Séparateur de mots

Un article de Wikipédia, l'encyclopédie libre.
Aller à : navigation, rechercher

Un séparateur de mots est, en informatique et dans l'écriture, un espace sans caractère apparent ; dans l'écriture manuscrite, cet espace est de longueur variable, en général fonction des caractéristiques de l'écriture du scripteur.

L'utilisation de l'espace est attestée à partir du Xe siècle. Dans l'Antiquité, en latin et en grec, la séparation se faisait par le point médian (ou point en haut). L'utilisation du point médian, bien que fréquente dans les textes imprimés ou gravés, n'a cependant jamais été systématique, et on l'a le plus souvent cantonné aux inscriptions en capitales.

Le séparateur en informatique[modifier | modifier le code]

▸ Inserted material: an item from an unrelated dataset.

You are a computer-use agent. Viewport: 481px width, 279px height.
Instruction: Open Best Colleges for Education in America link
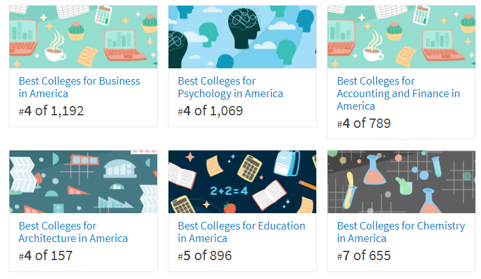(x=241, y=232)
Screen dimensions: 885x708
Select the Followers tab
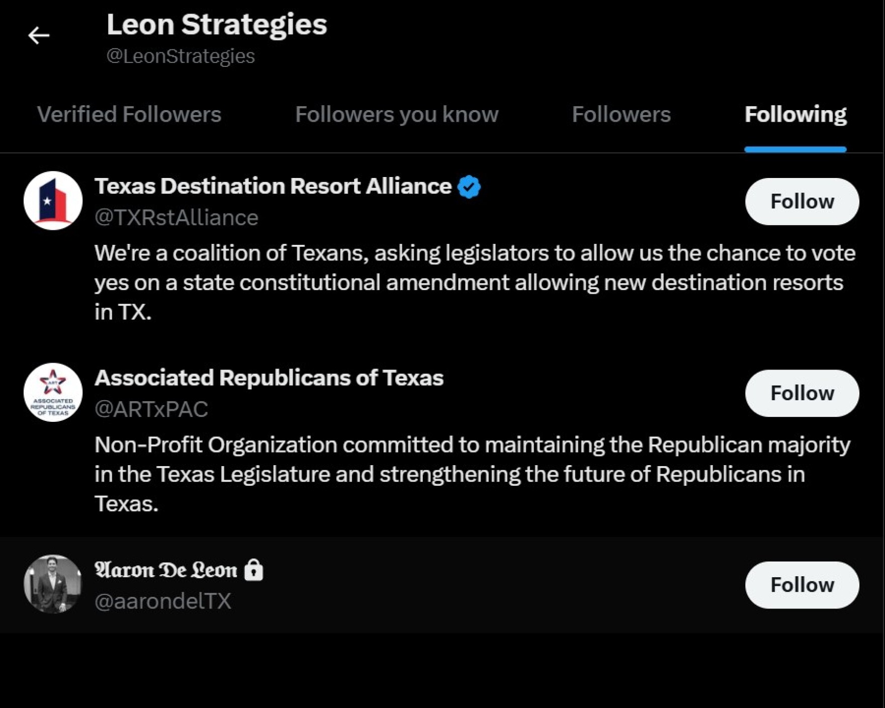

En informatique, le séparateur de mots est codé par un caractère apparaissant comme un espace entre mots. Son codage dépend du système d'exploitation ou du codage de caractères (voir ASCII, par exemple ; l'espace est codé par le code ASCII décimal 32 (ou 0x20 en hexadécimal).

La place mémoire (sur mémoire de masse ou en mémoire vive) utilisée par ce caractère blanc, généralement d'un octet, est identique à celle des caractères usuels (lettres, chiffres arabes, etc. ; voir alphanumérique).

Néanmoins, cette taille peut être réduite dans le cas de l'utilisation d'un algorithme de compression de données.

Plusieurs espaces ou tabulations permettent de créer un espace, usuellement de 4 ou 8 caractères de large, selon le type de traitement de texte ou selon le type de système d'exploitation de l'ordinateur. Ce type de séparateur de mot n'a pas de signification particulière (en dehors des langages de programmation tels que le langage Python, qui est sensible au style d'indentation du code).

Articles connexes[modifier | modifier le code]

Voir IFS (Internal Field Separator) : variable utilisé par les shells des systèmes de type UNIX.

Le séparateur, dans la littérature[modifier | modifier le code]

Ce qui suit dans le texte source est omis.